The COVID-19 virus is spreading quickly — and it’s affecting all of our lives deeply, whether you’re a healthcare worker on the front lines and/or a working mother now tasked with teaching the kids long division — in addition to getting your own work done. First and foremost a healthcare crisis, the implications of the new coronavirus have been quick to show through the financial and policy sectors as well.
As governors across the nation issue stay-at-home orders, businesses small and large are suddenly finding themselves grappling with how to deal with lost profits and a workforce of parents that, with many schools and daycares closed, no longer has access to reliable childcare. I am certainly sensitive and sympathetic to the many people who have been affected during these hard, hard times.
That said, I also wonder what we can take away from our current state of emergency. Necessity, as they say, is the mother of invention. What can we invent right now that will serve us all the time?
A while back, when I was in charge of my company’s workplace environment, we decided to change the layout of our physical space. Some employees, used to our traditional office setup, were not so keen on transitioning to something new. But guess what happened next? Because employees no longer had assigned desks, it was necessary to issue everyone a laptop — instead of the clunky desktops they’d worked from previously. People found that they could move around. Collaborate. Work from home. They were no longer tied to the desks they were worried they’d so desperately miss. The latent effect of what many saw as an undesirable change was a net positive.
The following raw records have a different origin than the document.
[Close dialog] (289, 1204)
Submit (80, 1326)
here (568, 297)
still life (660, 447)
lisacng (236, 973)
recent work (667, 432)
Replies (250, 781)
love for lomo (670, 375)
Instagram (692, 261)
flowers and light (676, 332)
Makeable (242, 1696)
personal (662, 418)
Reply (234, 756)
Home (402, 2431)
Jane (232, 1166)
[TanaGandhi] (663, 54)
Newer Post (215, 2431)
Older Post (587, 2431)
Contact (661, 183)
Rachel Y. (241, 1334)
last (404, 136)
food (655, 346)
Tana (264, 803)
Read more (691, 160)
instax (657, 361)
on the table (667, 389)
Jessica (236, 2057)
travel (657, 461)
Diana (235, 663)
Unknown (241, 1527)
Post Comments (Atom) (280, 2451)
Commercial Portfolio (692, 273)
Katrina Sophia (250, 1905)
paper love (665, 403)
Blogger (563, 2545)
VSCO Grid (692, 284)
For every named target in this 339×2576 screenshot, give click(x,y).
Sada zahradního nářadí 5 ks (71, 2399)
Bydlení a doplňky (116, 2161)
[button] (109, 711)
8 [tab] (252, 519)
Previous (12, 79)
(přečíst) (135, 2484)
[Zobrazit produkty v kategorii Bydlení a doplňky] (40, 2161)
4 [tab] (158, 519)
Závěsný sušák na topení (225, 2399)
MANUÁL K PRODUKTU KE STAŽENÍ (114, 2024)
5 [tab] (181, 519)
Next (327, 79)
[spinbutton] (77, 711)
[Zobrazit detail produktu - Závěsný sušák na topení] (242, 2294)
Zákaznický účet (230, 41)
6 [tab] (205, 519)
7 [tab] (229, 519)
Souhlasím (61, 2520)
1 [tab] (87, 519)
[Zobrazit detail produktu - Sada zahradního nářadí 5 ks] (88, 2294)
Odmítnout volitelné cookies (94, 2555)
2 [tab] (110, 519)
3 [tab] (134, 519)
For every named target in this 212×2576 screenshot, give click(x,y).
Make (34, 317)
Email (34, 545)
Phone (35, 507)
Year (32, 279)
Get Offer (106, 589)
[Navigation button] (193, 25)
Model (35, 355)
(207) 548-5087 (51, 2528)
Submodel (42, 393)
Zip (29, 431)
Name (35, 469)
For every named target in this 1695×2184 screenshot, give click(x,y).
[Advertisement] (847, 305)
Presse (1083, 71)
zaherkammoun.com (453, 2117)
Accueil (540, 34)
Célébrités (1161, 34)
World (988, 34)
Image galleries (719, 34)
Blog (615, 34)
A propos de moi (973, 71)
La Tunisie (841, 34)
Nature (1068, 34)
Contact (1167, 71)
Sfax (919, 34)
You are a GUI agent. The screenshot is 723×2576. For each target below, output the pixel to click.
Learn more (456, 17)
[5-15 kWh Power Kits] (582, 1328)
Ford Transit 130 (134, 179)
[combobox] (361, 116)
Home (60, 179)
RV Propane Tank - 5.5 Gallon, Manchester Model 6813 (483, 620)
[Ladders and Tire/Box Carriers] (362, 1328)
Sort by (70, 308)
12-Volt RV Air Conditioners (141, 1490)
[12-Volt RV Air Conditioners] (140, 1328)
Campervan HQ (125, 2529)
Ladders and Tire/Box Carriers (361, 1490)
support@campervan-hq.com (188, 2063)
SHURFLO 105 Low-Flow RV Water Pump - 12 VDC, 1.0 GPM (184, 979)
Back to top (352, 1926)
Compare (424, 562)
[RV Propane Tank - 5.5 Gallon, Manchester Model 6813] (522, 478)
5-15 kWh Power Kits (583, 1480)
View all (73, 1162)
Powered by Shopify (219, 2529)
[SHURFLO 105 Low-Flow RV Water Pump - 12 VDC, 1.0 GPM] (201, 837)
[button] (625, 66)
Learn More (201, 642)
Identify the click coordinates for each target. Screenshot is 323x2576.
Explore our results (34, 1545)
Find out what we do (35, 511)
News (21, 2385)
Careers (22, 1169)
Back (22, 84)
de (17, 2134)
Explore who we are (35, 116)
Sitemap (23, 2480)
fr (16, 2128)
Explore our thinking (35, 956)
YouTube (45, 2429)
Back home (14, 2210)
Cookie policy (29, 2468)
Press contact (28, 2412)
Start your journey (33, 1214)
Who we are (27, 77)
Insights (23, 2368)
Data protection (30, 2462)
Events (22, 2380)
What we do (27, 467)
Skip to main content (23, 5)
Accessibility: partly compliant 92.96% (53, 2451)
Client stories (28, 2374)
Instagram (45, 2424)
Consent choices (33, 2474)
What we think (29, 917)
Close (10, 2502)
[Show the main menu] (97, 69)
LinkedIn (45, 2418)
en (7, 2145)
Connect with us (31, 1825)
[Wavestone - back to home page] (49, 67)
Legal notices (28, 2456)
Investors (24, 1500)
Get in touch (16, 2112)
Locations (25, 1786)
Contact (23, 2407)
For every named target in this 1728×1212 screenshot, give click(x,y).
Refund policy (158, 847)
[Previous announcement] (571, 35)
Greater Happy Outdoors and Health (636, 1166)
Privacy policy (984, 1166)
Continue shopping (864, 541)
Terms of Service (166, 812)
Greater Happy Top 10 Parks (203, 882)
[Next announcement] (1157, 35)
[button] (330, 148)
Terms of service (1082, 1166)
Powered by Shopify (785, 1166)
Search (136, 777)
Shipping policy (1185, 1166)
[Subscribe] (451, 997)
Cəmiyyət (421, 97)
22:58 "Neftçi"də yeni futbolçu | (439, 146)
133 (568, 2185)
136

Coronavirus or not, companies miss out on talent every day because they lack either the tech, resources, or creativity to tap into the talent pool of workers who may not be able to work a traditional schedule for any variety of reasons. In particular, they miss out on the contributions of smart, experienced women — and men — who have recently had a child but either don’t want to or aren’t able to return fully to their previous positions — but who still have a lot to contribute. People who want to stay connected without having to give up everything in order to lean all the way in.
Right now I’m working on a solution that will allow companies to tap that pool of talent that they might otherwise miss out on, and will help give women who feel like they’re deciding between career and family a third option: to stay connected to their careers and professional communities without committing to a full workload.
Now is the time for creativity. For flex-time options. For thinking about what infrastructure we need to lay the foundation for to make our organizations more appealing to and accessible to more employees. Because when there are employees who can’t access our jobs — for whatever reason — that means we’re shrinking the talent pool that we’re pulling from, and we’re not getting the best business results.
It’s not easy to do. Adapting to the COVID-19 virus and staying as productive as before means more than just issuing a temporary work-from-home allowance. It means thinking hard about what our employees need. It means being more creative than we’ve ever been.
How have YOU adapted to the changes caused by the new coronavirus?